(Collected data entries)
== Segment start ==

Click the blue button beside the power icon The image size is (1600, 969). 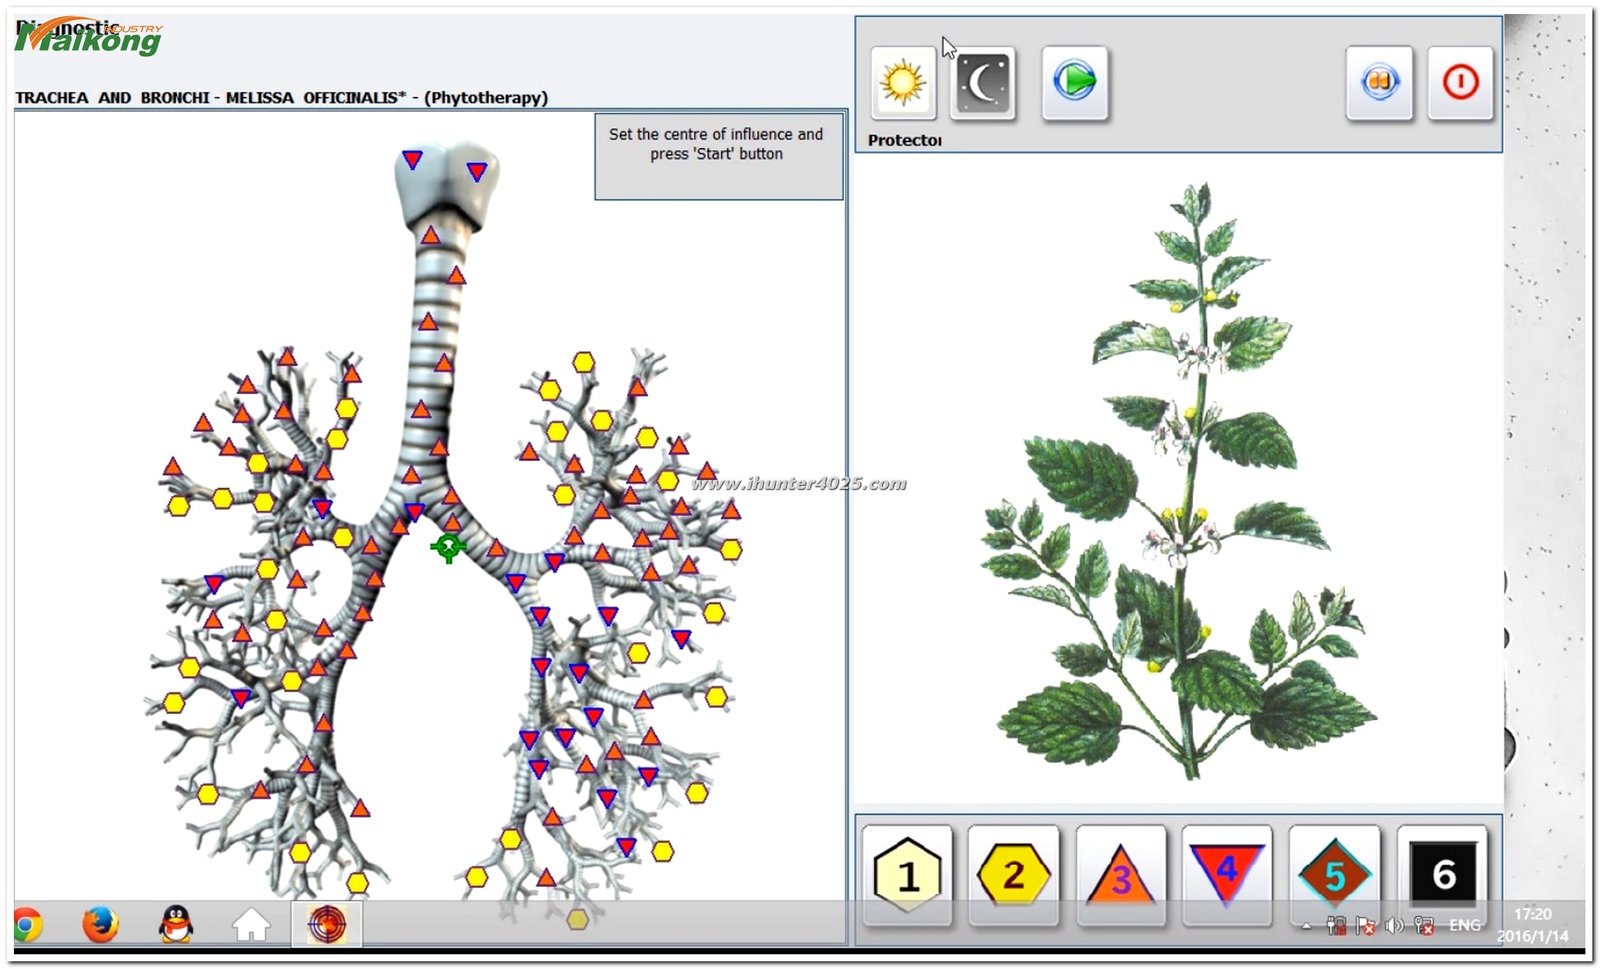1379,83
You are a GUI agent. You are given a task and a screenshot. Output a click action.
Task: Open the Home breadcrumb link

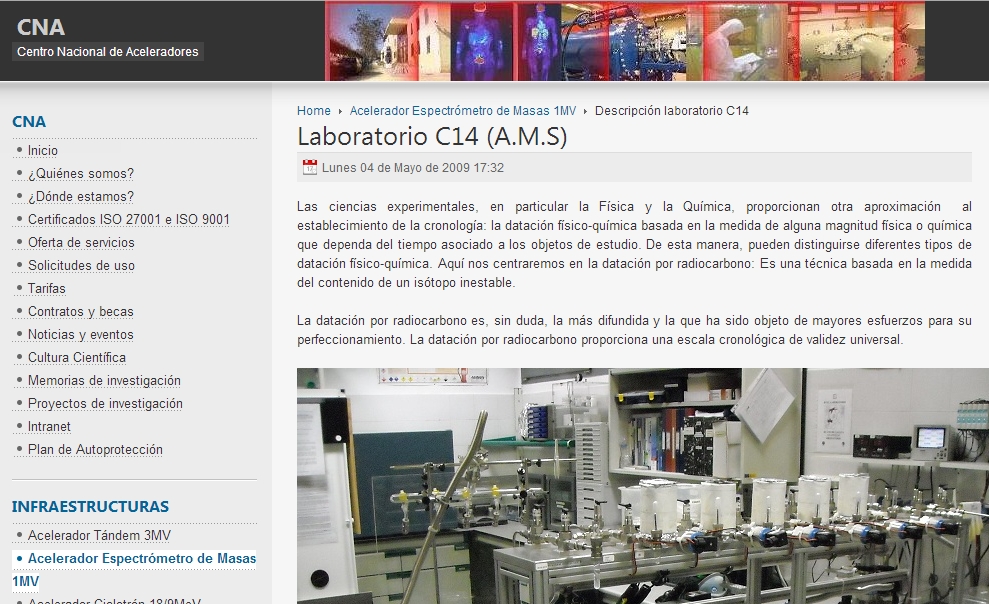(x=313, y=111)
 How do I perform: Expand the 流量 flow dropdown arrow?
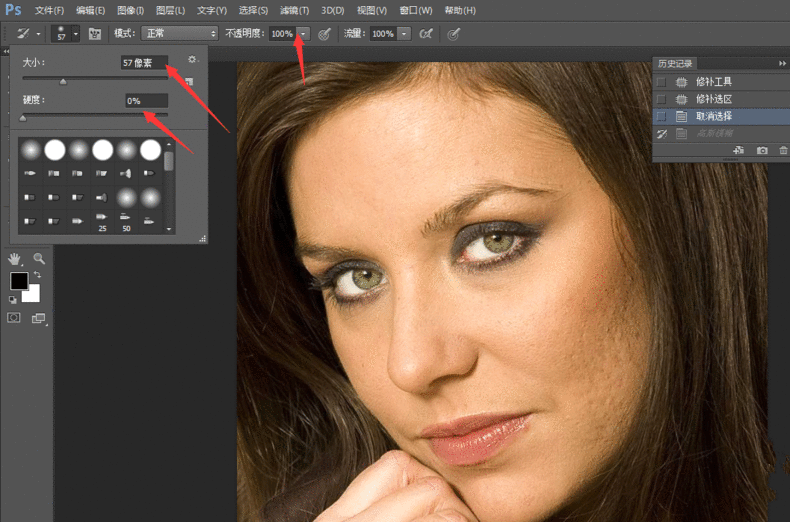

== Segment end ==

**Required action:** Above are the records; set down exactly the lines from the line containing "You are a GUI" through their last line, leaving every picture out.

**Completed task:**
You are a GUI agent. You are given a task and a screenshot. Output a click action.
Task: Open the Home breadcrumb link

(x=313, y=111)
 How do I perform: Expand the 流量 flow dropdown arrow?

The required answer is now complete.